::: Data in this exercise

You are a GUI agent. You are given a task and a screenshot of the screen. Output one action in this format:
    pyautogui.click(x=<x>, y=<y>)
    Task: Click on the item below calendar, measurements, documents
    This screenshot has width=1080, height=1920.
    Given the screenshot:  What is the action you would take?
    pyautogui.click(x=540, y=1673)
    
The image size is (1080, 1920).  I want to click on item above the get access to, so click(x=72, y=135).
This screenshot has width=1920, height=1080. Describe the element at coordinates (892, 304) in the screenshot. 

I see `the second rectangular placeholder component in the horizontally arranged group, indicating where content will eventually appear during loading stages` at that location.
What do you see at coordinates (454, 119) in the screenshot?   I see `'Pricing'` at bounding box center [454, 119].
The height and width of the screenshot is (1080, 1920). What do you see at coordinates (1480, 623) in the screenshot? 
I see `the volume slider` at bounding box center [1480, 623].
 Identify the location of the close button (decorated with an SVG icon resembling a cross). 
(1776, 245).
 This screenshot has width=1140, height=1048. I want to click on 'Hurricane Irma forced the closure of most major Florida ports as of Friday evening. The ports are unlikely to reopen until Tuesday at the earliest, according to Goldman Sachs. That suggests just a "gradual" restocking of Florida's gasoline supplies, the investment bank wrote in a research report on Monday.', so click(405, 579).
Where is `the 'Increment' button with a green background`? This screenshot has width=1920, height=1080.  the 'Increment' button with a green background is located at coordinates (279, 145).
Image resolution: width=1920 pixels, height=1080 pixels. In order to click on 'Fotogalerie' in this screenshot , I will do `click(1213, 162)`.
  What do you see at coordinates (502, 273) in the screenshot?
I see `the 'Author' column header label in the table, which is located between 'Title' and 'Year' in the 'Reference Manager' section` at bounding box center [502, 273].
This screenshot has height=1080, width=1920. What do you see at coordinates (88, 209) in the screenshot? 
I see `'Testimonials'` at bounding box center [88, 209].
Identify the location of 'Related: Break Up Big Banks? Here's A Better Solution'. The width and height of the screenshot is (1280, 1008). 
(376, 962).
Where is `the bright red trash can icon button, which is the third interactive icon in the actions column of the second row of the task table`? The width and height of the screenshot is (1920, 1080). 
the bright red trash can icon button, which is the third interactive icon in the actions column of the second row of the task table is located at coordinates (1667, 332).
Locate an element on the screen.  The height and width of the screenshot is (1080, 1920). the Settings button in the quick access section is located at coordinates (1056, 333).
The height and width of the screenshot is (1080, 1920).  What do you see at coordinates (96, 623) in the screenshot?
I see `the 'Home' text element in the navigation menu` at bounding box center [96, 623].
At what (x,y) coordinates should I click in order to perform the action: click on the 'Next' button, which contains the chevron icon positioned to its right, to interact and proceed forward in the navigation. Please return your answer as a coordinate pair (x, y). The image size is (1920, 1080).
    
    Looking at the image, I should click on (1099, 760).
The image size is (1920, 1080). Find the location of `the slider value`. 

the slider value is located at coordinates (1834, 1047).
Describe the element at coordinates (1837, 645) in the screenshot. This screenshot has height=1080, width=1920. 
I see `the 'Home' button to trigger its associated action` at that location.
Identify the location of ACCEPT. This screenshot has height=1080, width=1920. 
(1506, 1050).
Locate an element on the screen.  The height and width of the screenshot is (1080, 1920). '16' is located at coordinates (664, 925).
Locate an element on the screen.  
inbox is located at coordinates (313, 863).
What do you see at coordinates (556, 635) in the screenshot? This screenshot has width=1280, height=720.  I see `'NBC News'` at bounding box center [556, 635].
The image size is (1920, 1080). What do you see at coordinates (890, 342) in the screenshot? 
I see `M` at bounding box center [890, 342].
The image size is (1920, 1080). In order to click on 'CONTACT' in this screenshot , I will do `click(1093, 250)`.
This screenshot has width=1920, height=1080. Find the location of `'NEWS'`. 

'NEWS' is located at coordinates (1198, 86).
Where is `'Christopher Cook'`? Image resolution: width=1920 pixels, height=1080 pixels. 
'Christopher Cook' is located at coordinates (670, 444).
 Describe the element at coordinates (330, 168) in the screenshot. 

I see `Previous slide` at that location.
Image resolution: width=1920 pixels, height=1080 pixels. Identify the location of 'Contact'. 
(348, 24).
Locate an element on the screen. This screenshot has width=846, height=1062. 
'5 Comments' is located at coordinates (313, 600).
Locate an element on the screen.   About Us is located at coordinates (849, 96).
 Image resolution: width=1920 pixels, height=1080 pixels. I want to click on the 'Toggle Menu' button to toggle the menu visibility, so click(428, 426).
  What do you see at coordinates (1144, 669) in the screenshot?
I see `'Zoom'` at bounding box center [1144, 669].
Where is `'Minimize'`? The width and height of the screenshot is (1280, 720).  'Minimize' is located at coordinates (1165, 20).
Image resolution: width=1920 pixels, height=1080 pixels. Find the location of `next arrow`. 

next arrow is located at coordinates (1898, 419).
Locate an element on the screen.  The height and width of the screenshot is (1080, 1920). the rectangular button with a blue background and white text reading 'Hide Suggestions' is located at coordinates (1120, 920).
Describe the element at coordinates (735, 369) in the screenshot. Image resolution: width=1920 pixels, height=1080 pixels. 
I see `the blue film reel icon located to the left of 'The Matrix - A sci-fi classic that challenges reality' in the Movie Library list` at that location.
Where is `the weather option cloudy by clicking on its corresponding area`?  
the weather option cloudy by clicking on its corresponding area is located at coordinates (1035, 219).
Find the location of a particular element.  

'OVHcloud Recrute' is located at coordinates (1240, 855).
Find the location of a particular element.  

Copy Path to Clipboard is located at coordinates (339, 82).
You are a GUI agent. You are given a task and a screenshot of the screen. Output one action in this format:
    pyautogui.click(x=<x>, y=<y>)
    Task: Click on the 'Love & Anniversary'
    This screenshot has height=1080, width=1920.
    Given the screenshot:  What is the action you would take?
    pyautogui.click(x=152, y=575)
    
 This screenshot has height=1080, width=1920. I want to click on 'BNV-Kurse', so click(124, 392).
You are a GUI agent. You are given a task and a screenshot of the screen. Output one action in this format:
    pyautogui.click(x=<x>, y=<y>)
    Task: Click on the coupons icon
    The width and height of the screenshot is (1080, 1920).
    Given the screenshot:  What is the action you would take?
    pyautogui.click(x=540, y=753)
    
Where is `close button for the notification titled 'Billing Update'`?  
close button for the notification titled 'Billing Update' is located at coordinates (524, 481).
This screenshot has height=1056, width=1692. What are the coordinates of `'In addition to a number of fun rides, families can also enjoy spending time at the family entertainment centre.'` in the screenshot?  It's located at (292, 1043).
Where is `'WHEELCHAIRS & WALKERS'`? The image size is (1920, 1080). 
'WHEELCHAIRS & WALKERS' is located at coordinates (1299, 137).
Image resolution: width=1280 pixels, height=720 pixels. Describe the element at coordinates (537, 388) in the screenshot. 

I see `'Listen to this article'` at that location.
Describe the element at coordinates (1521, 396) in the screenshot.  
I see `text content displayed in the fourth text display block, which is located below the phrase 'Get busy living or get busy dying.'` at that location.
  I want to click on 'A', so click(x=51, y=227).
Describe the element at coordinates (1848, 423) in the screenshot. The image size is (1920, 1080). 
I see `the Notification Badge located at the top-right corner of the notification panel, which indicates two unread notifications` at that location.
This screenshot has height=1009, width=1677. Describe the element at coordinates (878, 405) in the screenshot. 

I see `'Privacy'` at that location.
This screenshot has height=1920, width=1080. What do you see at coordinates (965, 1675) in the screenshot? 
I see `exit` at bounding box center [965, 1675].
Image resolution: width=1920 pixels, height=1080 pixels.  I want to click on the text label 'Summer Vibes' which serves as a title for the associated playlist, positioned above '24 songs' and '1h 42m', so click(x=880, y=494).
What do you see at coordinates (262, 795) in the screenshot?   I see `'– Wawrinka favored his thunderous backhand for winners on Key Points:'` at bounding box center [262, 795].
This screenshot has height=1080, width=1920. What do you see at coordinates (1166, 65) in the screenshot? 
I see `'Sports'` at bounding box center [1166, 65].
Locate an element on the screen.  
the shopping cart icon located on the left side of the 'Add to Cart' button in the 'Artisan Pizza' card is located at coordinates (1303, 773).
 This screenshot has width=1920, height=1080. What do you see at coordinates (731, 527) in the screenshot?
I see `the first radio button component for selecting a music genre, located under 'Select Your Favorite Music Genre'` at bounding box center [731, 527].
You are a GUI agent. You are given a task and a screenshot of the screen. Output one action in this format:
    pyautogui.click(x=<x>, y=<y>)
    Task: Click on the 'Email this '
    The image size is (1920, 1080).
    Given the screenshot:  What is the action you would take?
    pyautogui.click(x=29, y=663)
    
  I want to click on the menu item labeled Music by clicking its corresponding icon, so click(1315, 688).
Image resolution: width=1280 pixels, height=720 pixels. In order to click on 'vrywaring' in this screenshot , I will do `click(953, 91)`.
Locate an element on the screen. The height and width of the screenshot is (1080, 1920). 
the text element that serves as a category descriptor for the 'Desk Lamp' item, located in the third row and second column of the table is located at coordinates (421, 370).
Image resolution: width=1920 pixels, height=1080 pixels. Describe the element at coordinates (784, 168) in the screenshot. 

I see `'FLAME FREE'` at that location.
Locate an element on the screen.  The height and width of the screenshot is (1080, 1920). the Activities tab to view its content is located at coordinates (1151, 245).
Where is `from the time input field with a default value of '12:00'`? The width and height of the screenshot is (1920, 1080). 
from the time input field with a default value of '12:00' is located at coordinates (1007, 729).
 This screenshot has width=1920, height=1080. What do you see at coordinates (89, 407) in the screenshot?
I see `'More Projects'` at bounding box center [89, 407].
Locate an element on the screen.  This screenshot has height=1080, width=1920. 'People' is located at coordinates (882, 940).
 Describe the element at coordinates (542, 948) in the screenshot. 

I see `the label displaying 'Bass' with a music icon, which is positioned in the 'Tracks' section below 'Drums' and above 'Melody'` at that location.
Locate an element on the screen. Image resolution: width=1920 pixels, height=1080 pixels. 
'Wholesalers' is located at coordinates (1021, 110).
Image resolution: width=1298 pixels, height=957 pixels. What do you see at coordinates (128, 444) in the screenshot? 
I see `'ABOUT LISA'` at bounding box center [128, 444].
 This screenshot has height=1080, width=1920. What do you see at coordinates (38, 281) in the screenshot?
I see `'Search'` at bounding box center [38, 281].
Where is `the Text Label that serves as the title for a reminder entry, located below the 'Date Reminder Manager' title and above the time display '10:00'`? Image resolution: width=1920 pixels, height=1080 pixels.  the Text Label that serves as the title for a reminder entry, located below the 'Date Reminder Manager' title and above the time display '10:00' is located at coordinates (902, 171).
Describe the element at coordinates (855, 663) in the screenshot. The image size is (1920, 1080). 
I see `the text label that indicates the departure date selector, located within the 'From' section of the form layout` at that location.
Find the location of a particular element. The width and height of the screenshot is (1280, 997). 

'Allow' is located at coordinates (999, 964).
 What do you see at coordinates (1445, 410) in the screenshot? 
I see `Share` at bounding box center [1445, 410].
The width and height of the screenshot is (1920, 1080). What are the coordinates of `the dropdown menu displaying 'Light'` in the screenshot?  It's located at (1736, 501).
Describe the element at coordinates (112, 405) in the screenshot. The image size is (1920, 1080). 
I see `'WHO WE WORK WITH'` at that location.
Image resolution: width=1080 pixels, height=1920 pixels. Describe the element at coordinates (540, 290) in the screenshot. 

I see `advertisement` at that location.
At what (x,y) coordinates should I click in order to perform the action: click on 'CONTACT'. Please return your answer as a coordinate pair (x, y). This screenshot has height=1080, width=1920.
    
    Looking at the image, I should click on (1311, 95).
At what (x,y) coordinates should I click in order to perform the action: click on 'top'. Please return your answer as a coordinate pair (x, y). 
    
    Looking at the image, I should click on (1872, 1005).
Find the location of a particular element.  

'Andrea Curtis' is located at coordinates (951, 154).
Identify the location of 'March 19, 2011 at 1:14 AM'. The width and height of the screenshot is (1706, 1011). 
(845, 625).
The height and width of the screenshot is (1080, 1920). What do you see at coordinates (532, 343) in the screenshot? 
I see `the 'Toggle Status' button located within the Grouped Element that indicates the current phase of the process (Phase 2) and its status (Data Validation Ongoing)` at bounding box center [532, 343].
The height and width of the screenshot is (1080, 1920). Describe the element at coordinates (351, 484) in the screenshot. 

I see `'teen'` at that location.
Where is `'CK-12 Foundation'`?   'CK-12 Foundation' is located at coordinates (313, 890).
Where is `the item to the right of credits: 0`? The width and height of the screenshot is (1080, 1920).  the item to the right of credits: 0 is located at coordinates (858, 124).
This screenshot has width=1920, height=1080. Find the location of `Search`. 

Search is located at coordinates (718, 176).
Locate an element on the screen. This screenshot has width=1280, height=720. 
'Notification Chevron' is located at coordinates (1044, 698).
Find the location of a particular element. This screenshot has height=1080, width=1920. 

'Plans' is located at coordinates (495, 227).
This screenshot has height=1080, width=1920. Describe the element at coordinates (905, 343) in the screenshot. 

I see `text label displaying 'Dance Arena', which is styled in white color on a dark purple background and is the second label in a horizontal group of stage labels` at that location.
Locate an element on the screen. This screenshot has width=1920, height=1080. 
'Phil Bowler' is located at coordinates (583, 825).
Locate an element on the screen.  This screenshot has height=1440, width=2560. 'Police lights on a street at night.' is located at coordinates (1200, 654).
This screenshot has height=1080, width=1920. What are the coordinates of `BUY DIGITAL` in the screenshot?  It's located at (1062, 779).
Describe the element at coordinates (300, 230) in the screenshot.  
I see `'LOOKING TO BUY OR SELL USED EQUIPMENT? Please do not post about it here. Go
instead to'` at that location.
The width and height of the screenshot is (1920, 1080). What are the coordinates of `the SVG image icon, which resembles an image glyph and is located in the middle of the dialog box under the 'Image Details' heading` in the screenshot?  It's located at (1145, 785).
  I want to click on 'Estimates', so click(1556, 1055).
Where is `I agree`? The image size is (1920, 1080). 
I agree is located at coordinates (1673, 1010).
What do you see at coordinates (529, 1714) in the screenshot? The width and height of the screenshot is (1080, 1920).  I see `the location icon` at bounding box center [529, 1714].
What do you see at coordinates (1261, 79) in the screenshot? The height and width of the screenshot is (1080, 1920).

::::::

■ **Written exercise**
Revise the part of the listing that opens with the line containing "What do you see at coordinates (529, 1714)" and runs through the end of the listing, putting "image" wherever "screenshot" occurs and leaving the rest unchanged.

■ **Correct output**
What do you see at coordinates (529, 1714) in the image? The width and height of the image is (1080, 1920).  I see `the location icon` at bounding box center [529, 1714].
What do you see at coordinates (1261, 79) in the image? The height and width of the image is (1080, 1920).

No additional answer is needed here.